HKLM\SOFTWARE\Microsoft\Windows\CurrentVersion\Run
smss

HKCU\Software\Microsoft\Windows\CurrentVersion\Run
smss

Troj/Borobot-J may attempt to download and execute a file from http://upseek.org. At the time of writing this file is unavailable for download.

Troj/Borobot-J attempts to delete the file AUTORUN.INF.

Troj/Borobot-J may set the following registry entry so as to allow itself to bypass the Microsoft Windows firewall:

HKLM\SYSTEM\CurrentContolSet\Services\SharedAccess\Parameters\
FirewallPolicy\StandardProfile\AuthorizedApplications\List\
<current filename>

Troj/Borobot-J may attempt to delete or disable services with the following service names related to anti-virus and security software:

kavsvc
navapsvc
SAVScan
SharedAccess
Symantec Core LC
wscsvc
wuauserv

Troj/Borobot-J may attempt to delete the following registry entry to prevent the program from running on system startup:

HKLM\SOFTWARE\Microsoft\Windows\CurrentVersion\Run
KavPersonal50

Troj/Borobot-J connects to an IRC server and acts as a backdoor Trojan, allowing access to the infected computer by a remote user.

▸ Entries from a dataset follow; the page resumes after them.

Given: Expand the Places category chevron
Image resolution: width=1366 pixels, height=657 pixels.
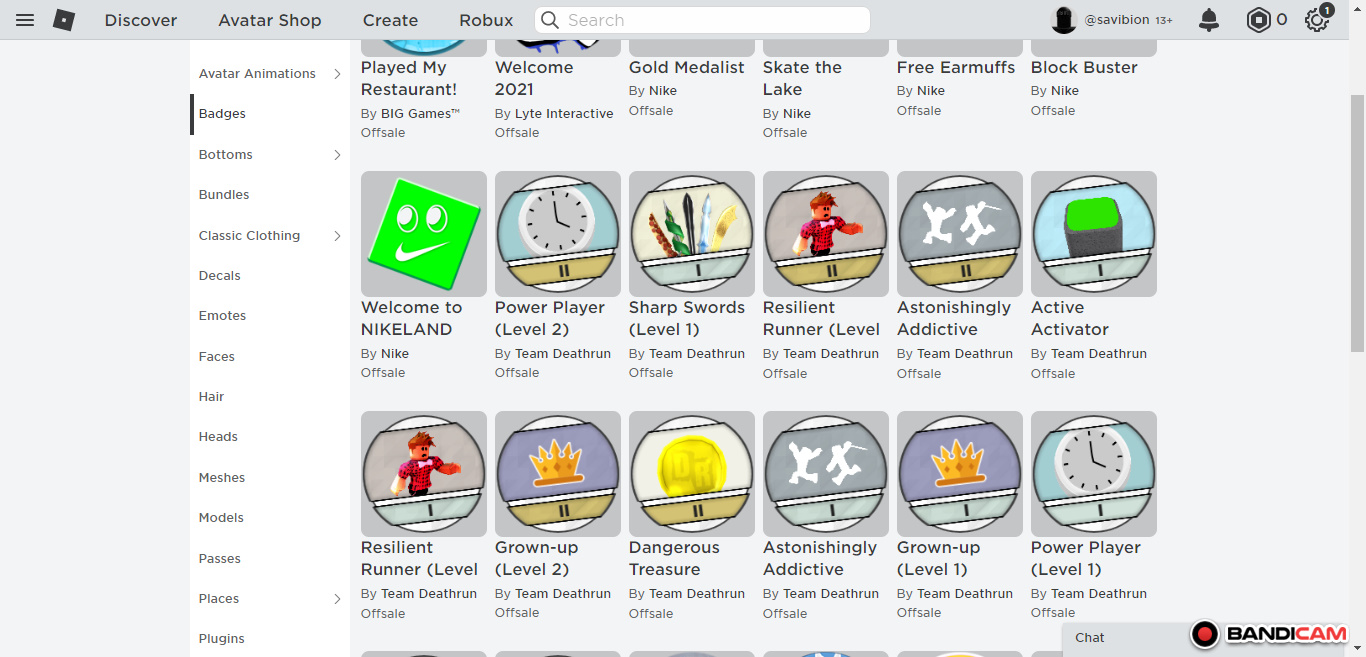Looking at the screenshot, I should point(337,599).
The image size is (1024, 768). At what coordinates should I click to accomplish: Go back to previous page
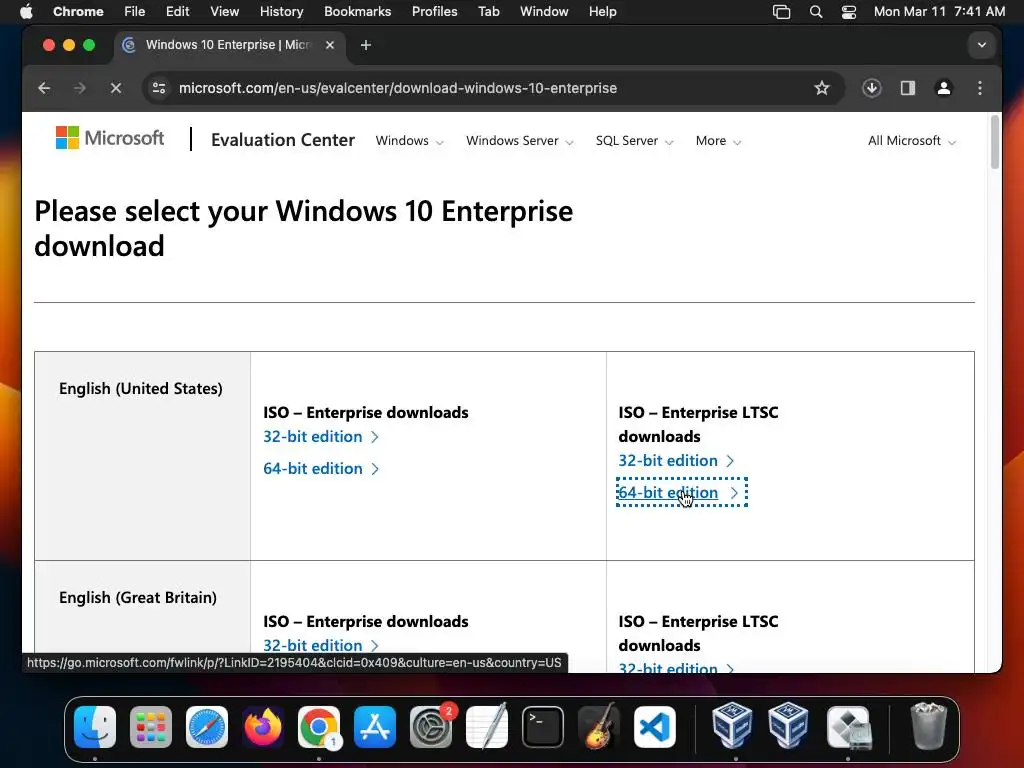tap(44, 88)
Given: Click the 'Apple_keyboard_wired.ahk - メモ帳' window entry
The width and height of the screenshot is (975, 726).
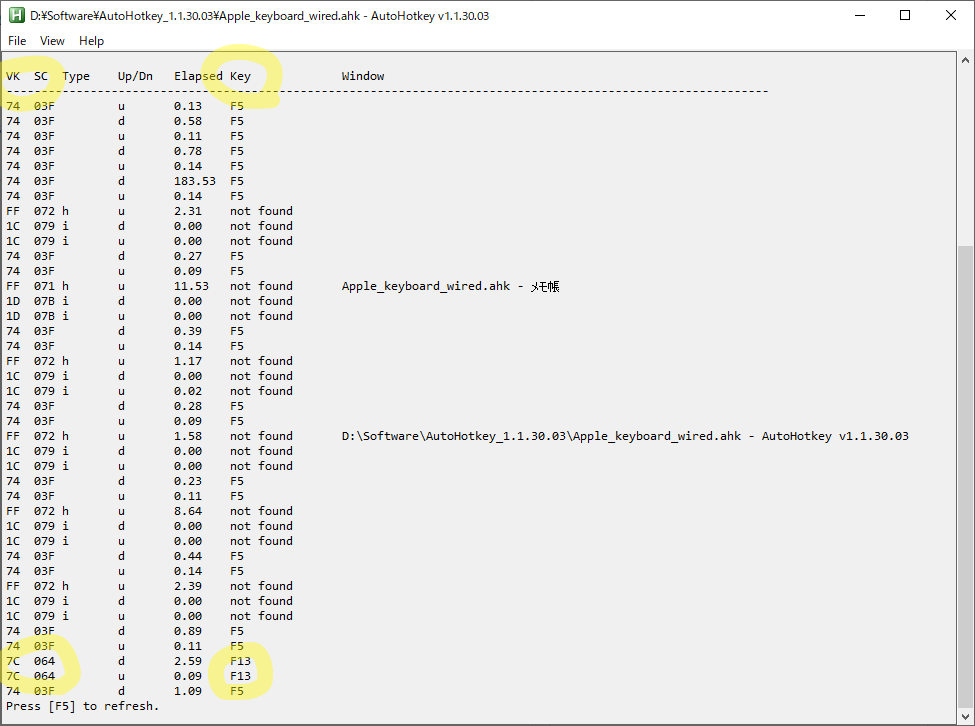Looking at the screenshot, I should (450, 286).
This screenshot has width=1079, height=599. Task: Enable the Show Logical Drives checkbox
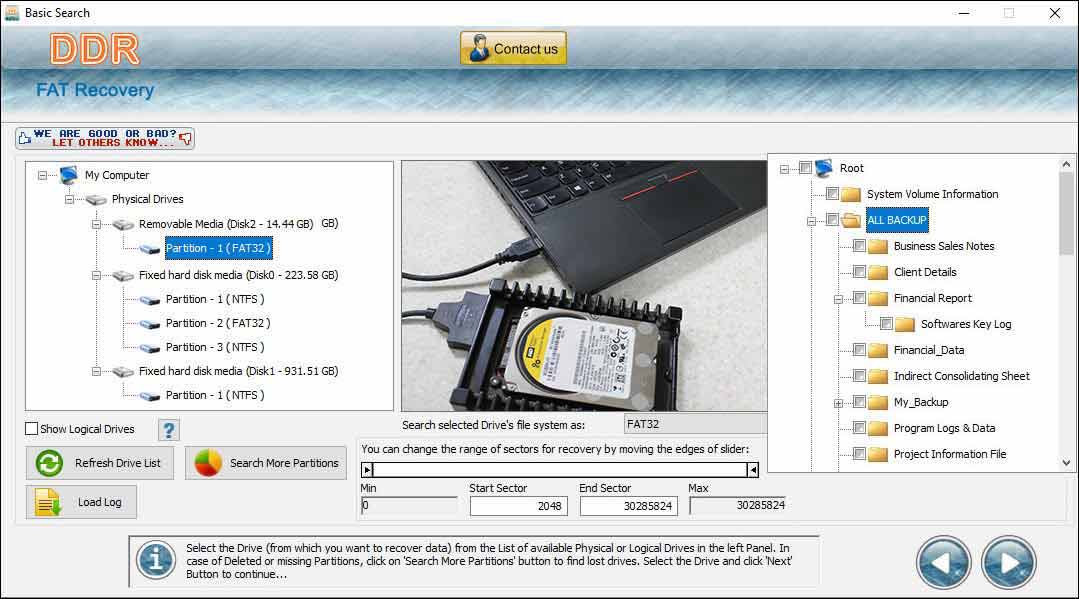(x=30, y=429)
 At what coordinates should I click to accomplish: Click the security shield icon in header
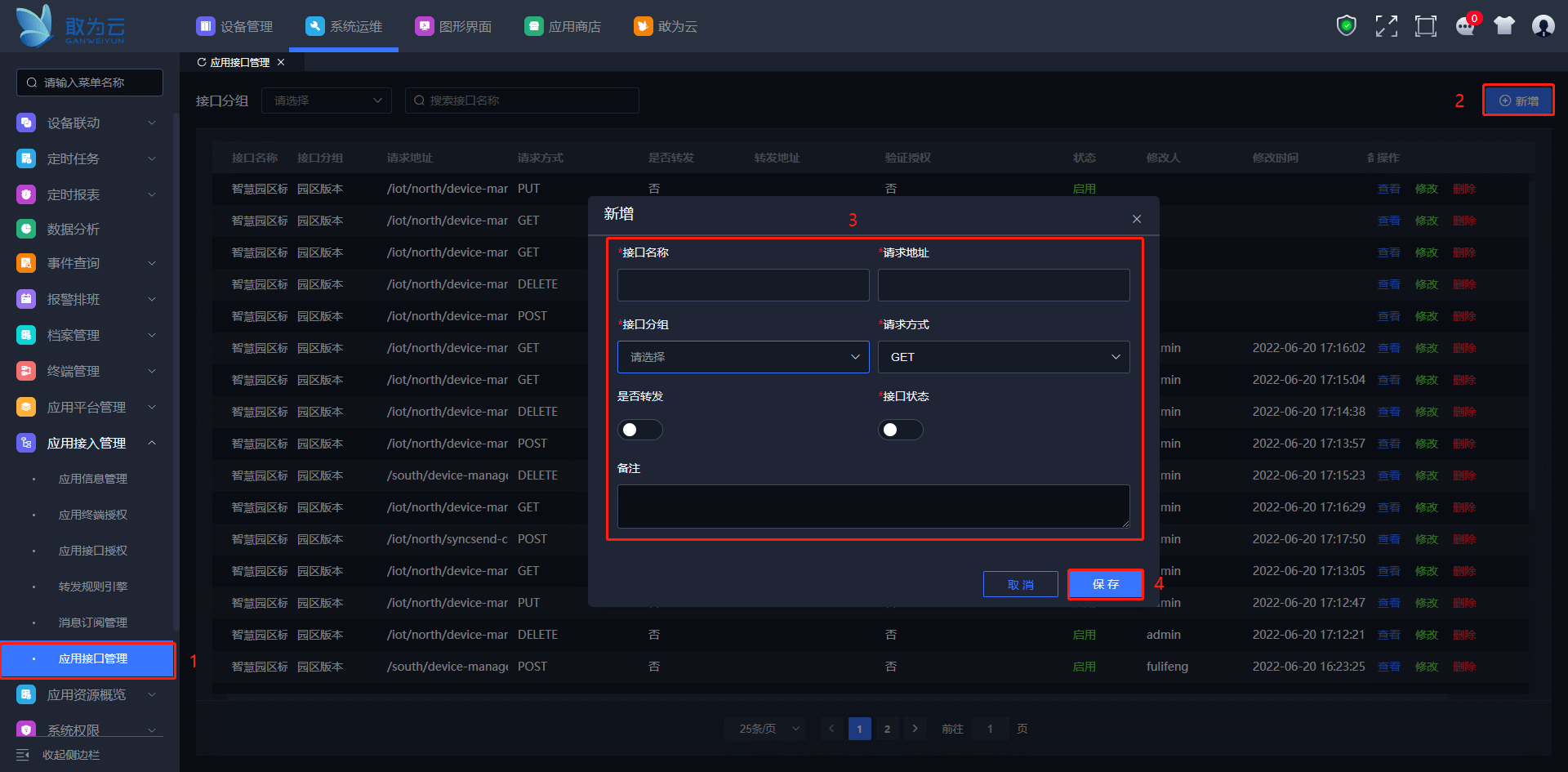[x=1346, y=26]
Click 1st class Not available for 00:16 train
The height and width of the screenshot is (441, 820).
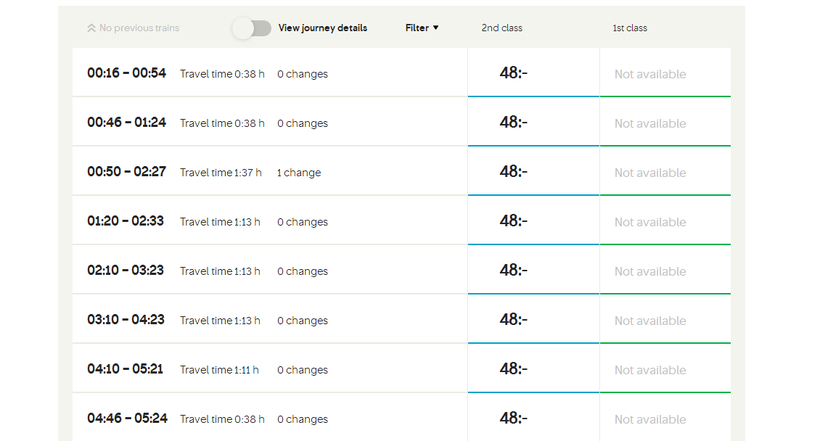click(650, 74)
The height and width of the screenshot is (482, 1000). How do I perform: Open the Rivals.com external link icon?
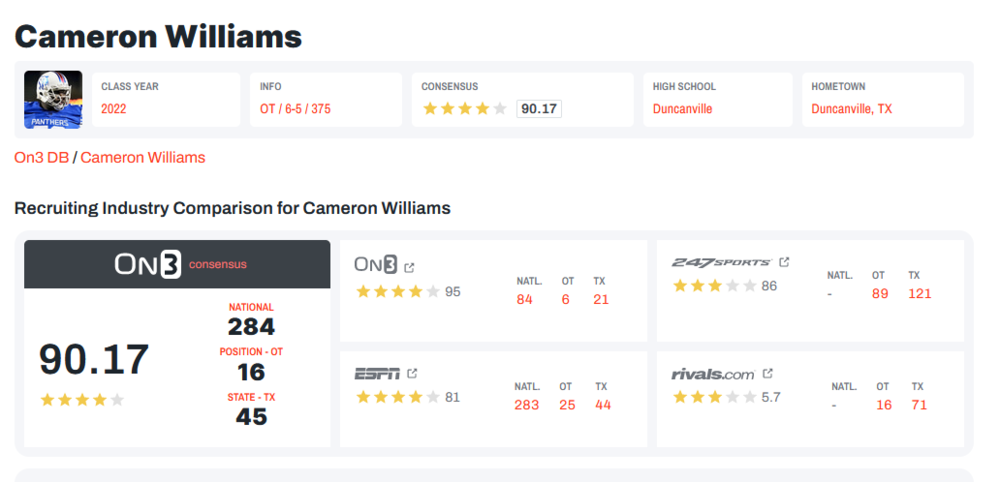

Troj/Borobot-J may download files from remote locations to the Windows system folder and execute them if instructed to do so by a remote user.

Troj/Borobot-J acts as a proxy server, routing information from a remote user to their chosen destination.

Troj/Borobot-J allows a remote user to send emails from the infected computer using its own email engine.

Troj/Borobot-J has been seen donwnloaded by Troj/Borodldr-D.